Many doxie owners will tell you they are fluent in a very special language: Doxienese. The truth be told, the doxies also speak pretty good Humanese. How did this happen? Training. It does not matter whether years of experience were shared with the new doxie in their life or if the owner participated in a formal training program with their precious charge.

That training formed the basis for the language that makes for a happy and peaceful home. Here at DRBC, we all have our methods, but we train, train, train to keep the lines of communication open with our four-legged kids. And yes, they train, train, train us too!

Death of an Untrained Dog

I woke up one morning with my littermates. I saw mom lying there, so I went over to get some breakfast. Mom was warm and she licked me all over. She loved us so much…

Things were good back then

As I got bigger, I would accidentally knock the children down. I would try to bite them on the cuff of their pants as they ran. I found toys like the ones my master gave me when I was younger, and I would chew them up. They started getting mad at me all the time. When I jumped up they would knee me down. One minute they were laughing at me for play biting and chewing and the next minute they would spank me for doing the very same thing…

I was so confused

Now I spend my days, hour after hour, chained in the backyard.
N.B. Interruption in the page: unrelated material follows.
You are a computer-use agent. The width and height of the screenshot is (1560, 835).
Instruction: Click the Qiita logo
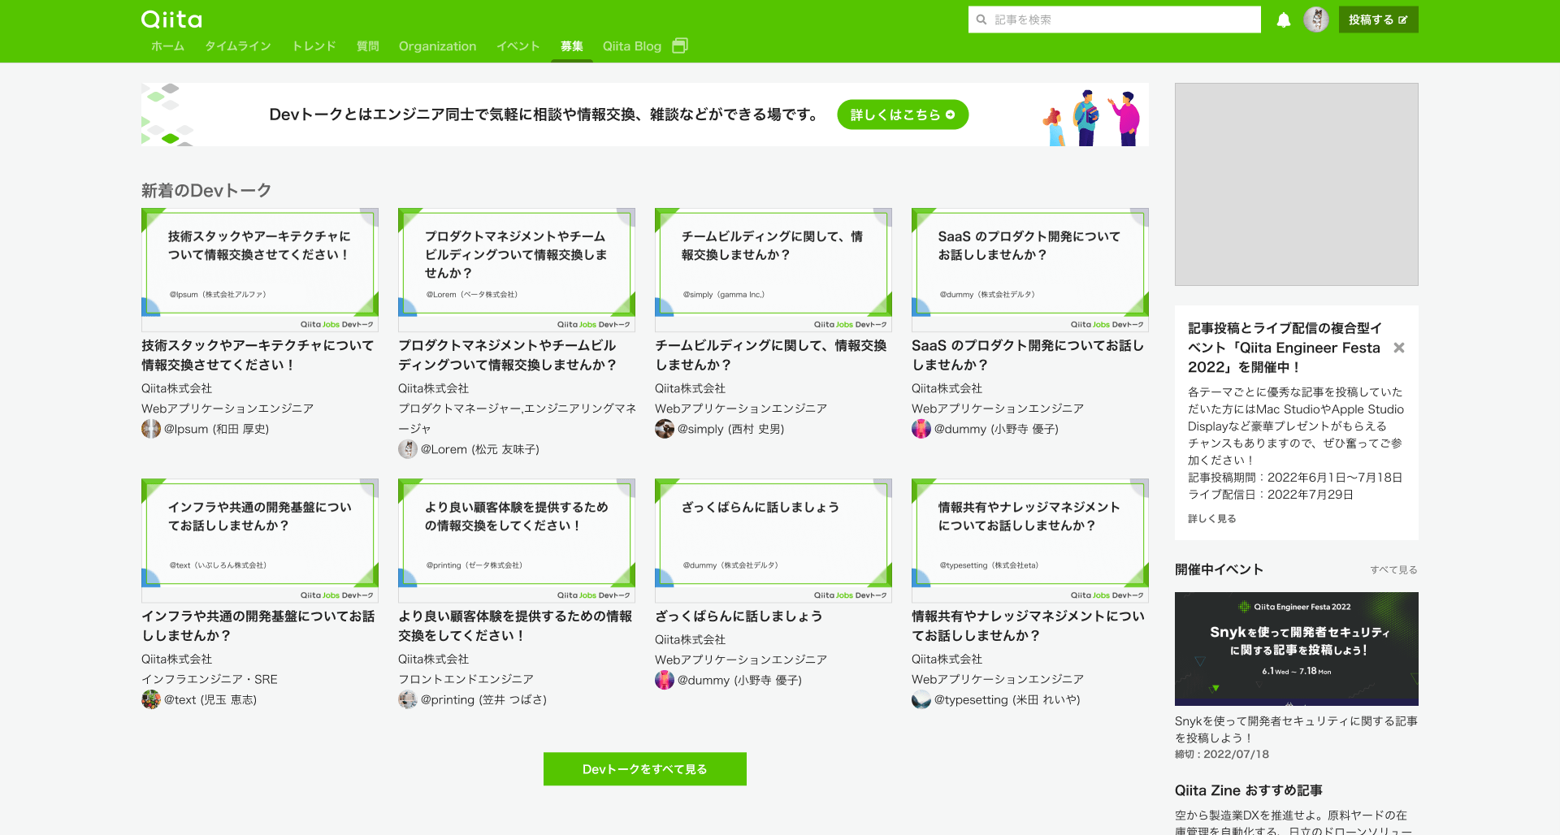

No one comes out to play with me. I am so happy to see them when they come out that I jump and bark with joy. I spend my days digging up the yard around me which makes my masters mad at me. The fleas crawl all over me…

Which drives me crazy

The more I sit out here the madder I get. I cannot understand why they brought me home just to chain me in the yard. If my masters are unhappy with my behavior…

Why not train me?

Why did they encourage me to jump and bite? Things have not gotten any better for me. Now I sit in jail. People come by my cage looking at me. I bark at them but no one wants me. Oh, no! Here comes a lady with a leash. Where is she taking me? She walks me into a room. Oh, she likes me. It’s so good to be hugged again. What’s this? She is sticking my leg. Oh, I am so sleepy. What has happened to me? I am asleep now…


Why Train Your Dog?

Obedience training is one of the most important aspects of raising a dog. In fact, a well-trained dog is by far a happier dog! Why? Because a trained dog requires fewer restrictions. The more reliable the dog, the more freedom he is given.

For example, many stores and businesses that normally won’t allow dogs on their premises will make an exception for a puppy or a dog that will heel nicely by his owner’s side or will do a sit-stay or down-stay without hesitation.

And when company arrives in your home, there’s no need to banish a well-behaved dog to another room for fear that he will be a royal nuisance. Moreover, because a well-mannered, obedience-trained dog is both appreciated and welcome, he receives more attention and interaction from family members, visitors, and passers-by, than does the ill-mannered dog.

You as Your Dog’s Leader

Training serves to strengthen the bond between a dog and its owner. It builds communication, understanding, and mutual respect, and subtly but effectively demonstrates to your dog that you’re the leader of the pack (commonly referred to as the “alpha”). And if your dog doesn’t respect you as his leader, you may both be in big trouble, particularly if he’s a bit rowdy or dominant by nature.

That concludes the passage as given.